La F1 à Monaco sous la pluie, c’est l’enfer

Une monoplace négocie l'épingle du circuit de Monaco, sur une piste humide.

Sergio Pérez dans les rues de Monte-Carlo pendant le Grand Prix

Photo : Getty Images / SEBASTIEN BOZON

Qui pense au Grand Prix de Monaco pense à l’extravagance du rendez-vous. Mais si la pluie tombe, n'existe plus que la peur de frapper le rail et de se faire mal.

Chaque printemps, la principauté ferme ses rues, installe ses gradins et prépare les garages des équipes de F1, toujours à l’étroit, il faut le dire, malgré les gros efforts de l'Automobile club de Monaco.

C’est le grand prix le plus tape-à-l’œil du calendrier... en attendant la présentation du premier Grand Prix de Las Vegas, prévu du 16 au 18 novembre.

Une monoplace négocie la sortie d'une chicane. Il y a plein de spectateurs dans les gradins autour de la piste.

Charles Leclerc à Monaco

Photo : Getty Images / Eric Alonso

Le Grand Prix de Monaco, c’est aussi le grand prix le plus anachronique du calendrier, tant le tourniquet monégasque n’est plus adapté (depuis longtemps) aux monoplaces modernes. Chaque année, on croise les doigts.

_Consignes_
A: Présentez sous forme de liste numérotée les lignes des enregistrements, du tout début jusqu'à la ligne contenant « Looking at the screenshot, I should click(x=1025, y=80). » incluse, en omettant les lignes vides.
B: Rédigez, s'il vous plaît, la suite du texte sur le Grand Prix de Monaco sous la pluie, à partir de sa dernière phrase.

(Enregistrements d'un jeu de données)

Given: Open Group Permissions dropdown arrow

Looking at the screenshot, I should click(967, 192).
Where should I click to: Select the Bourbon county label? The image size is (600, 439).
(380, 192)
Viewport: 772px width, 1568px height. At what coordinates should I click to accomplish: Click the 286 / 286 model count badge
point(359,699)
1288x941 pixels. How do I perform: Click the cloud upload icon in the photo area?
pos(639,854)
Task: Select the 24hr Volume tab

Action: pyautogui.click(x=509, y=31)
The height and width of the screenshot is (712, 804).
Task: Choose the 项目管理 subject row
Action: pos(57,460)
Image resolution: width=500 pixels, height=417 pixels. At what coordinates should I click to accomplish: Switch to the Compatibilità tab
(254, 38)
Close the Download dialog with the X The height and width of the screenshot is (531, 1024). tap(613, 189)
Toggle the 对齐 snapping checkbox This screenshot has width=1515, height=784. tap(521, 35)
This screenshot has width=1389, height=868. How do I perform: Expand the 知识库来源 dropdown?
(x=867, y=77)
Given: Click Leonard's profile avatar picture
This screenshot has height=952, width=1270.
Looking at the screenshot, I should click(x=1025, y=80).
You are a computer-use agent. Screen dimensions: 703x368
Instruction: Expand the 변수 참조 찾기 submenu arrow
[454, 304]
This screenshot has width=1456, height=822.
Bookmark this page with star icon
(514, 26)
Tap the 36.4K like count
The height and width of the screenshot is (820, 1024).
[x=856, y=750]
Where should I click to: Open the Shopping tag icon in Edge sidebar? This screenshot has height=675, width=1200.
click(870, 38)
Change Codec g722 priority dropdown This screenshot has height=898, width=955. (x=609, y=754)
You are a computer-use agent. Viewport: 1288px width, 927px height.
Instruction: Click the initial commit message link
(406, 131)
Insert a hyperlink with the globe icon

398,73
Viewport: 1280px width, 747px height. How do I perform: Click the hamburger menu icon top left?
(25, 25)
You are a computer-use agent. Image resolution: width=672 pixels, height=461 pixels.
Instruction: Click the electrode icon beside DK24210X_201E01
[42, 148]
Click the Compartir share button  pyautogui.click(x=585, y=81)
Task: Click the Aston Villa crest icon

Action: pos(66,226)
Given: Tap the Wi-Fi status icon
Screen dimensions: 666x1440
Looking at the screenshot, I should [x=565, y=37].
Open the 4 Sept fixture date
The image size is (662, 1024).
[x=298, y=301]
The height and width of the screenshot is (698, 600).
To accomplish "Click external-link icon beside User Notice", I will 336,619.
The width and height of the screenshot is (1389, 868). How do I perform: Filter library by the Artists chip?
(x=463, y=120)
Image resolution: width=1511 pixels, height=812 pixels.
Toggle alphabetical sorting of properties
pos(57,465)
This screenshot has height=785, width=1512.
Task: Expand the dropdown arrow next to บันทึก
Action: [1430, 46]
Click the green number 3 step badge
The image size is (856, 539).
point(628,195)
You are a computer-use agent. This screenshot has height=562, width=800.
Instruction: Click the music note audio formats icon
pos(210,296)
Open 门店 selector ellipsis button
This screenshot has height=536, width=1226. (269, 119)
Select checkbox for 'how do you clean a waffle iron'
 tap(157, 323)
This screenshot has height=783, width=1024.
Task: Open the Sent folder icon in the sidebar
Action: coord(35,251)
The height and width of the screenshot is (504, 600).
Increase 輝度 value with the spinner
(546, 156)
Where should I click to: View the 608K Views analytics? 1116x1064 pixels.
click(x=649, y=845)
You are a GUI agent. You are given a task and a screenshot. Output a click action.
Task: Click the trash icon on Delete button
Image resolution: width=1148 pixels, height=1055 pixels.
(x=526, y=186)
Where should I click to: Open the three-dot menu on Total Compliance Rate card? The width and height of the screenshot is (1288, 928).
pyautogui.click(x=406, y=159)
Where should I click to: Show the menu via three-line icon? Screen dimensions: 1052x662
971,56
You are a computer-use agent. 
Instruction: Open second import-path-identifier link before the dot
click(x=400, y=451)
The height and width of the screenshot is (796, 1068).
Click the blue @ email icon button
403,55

_Résultats par tâche_
A:
1. Given: Open Group Permissions dropdown arrow
2. Looking at the screenshot, I should click(967, 192).
3. Where should I click to: Select the Bourbon county label? The image size is (600, 439).
4. (380, 192)
5. Viewport: 772px width, 1568px height. At what coordinates should I click to accomplish: Click the 286 / 286 model count badge
6. point(359,699)
7. 1288x941 pixels. How do I perform: Click the cloud upload icon in the photo area?
8. pos(639,854)
9. Task: Select the 24hr Volume tab
10. Action: pyautogui.click(x=509, y=31)
11. The height and width of the screenshot is (712, 804).
12. Task: Choose the 项目管理 subject row
13. Action: pos(57,460)
14. Image resolution: width=500 pixels, height=417 pixels. At what coordinates should I click to accomplish: Switch to the Compatibilità tab
15. (254, 38)
16. Close the Download dialog with the X The height and width of the screenshot is (531, 1024). tap(613, 189)
17. Toggle the 对齐 snapping checkbox This screenshot has width=1515, height=784. tap(521, 35)
18. This screenshot has width=1389, height=868. How do I perform: Expand the 知识库来源 dropdown?
19. (x=867, y=77)
20. Given: Click Leonard's profile avatar picture
21. This screenshot has height=952, width=1270.
22. Looking at the screenshot, I should click(x=1025, y=80).

B:
Avec Liberty Media aux commandes, la F1 se métamorphose, s’éloigne de ses racines et s’aventure dans des terres économiquement plus rentables. Le Grand Prix de Monaco n’est plus un rendez-vous incontournable aux yeux du groupe Formula One.

Aujourd’hui, Monaco ne passerait pas l’examen d’entrée, disait le directeur de l’équipe Red Bull Christian Horner en 2022. Monte-Carlo paie un tarif annuel très inférieur à la moyenne, et il est impossible de dépasser sur le circuit. Donc, la F1 s’accommode de Monte-Carlo en raison de sa place historique dans le calendrier. Ça s’arrête là.

« Je crois que la F1 doit évoluer. Si vous n’avancez pas, vous reculez, et cela s’applique à tous les aspects de notre sport. »

— Une citation de  Christian Horner, directeur de l'équipe Red Bull
Trois hommes discutent dans un garage, dont un en combinaison de pilote, il y a des écrans derrière eux et des casques.

Christian Horner, Max Verstappen et Helmut Marko dans le garage Red Bull

Photo : Getty Images / Mark Thompson

Malgré l’exiguïté des lieux, Monaco a signé une prolongation de son contrat avec la F1 jusqu’en 2025.

Donc, pour encore trois éditions au moins, les pilotes auront l’occasion d’épingler cette épreuve mythique à leur palmarès avec le prestige qui y est attaché. Gilles Villeneuve a ajouté Monaco à son palmarès en 1981 dans une Ferrari 126 CK surpuissante et brutale dans les changements de rapports de boîte.

Deux monoplaces se suivent sur le circuit de Monaco dans le virage de la Rascasse.

Gilles Villeneuve devance la Renault de René Arnoux.

Photo : Getty Images / GERARD FOUET

Fernando Alonso l'a gagné deux fois, Max Verstappen en 2021 et Lewis Hamilton trois fois, dont la dernière en 2019.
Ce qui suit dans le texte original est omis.